▶ [Your task] Keep the pictures out, please, and set down every record exactly.

▶ [Dataset entries]
#####
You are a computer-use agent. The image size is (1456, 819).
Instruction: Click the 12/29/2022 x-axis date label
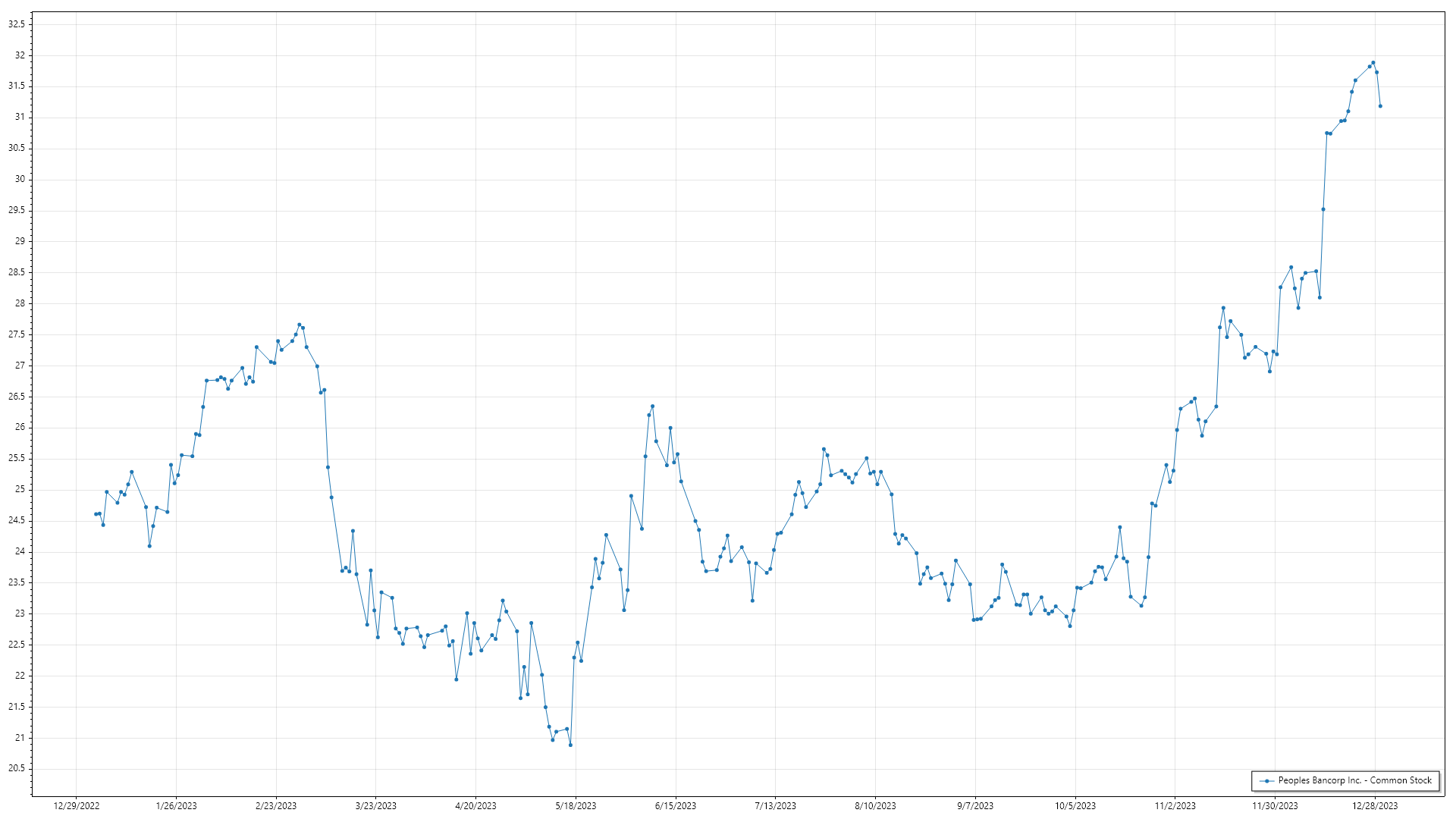pos(77,805)
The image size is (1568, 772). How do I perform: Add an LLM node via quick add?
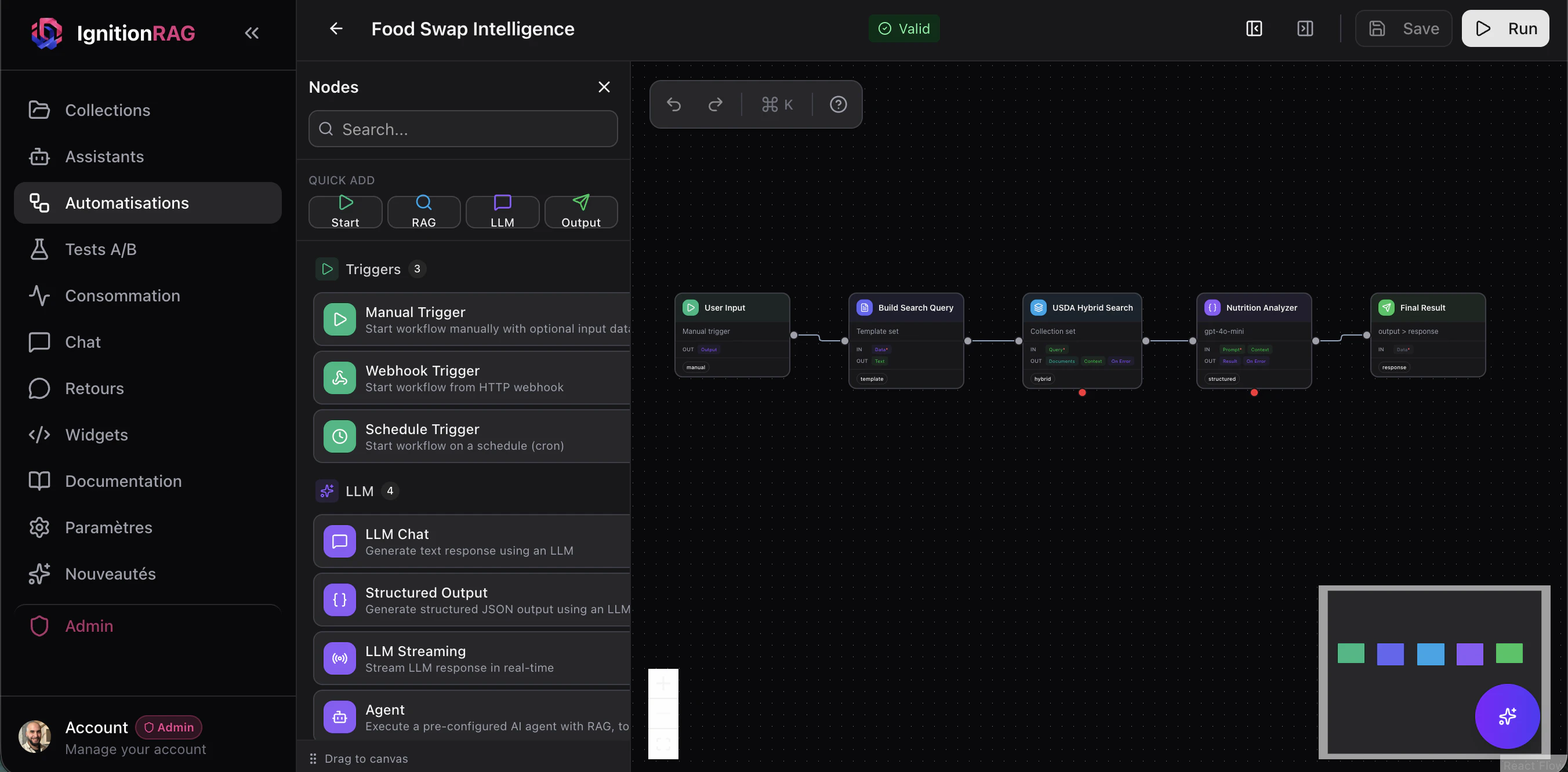click(x=502, y=211)
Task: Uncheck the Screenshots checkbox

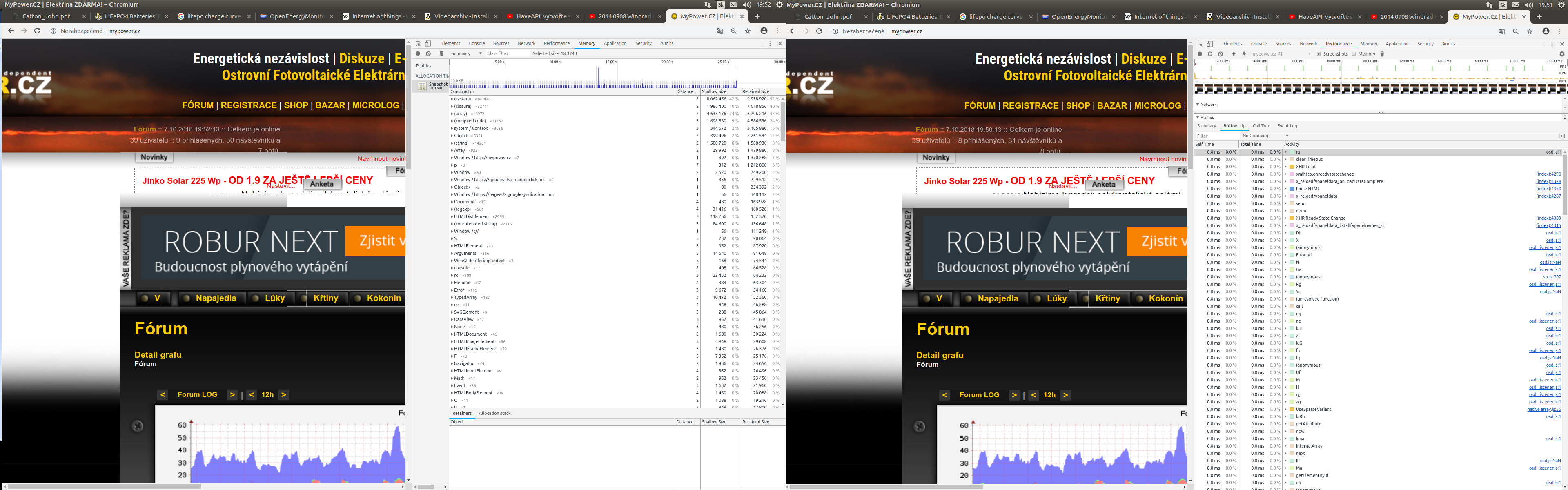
#####
▶ [Solution for this task]
You are a computer-use agent. The image size is (1456, 819).
Instruction: Click the 12/29/2022 x-axis date label
pos(77,805)
The image size is (1568, 772). How do I perform: Add an LLM node via quick add?
click(x=502, y=211)
Task: Uncheck the Screenshots checkbox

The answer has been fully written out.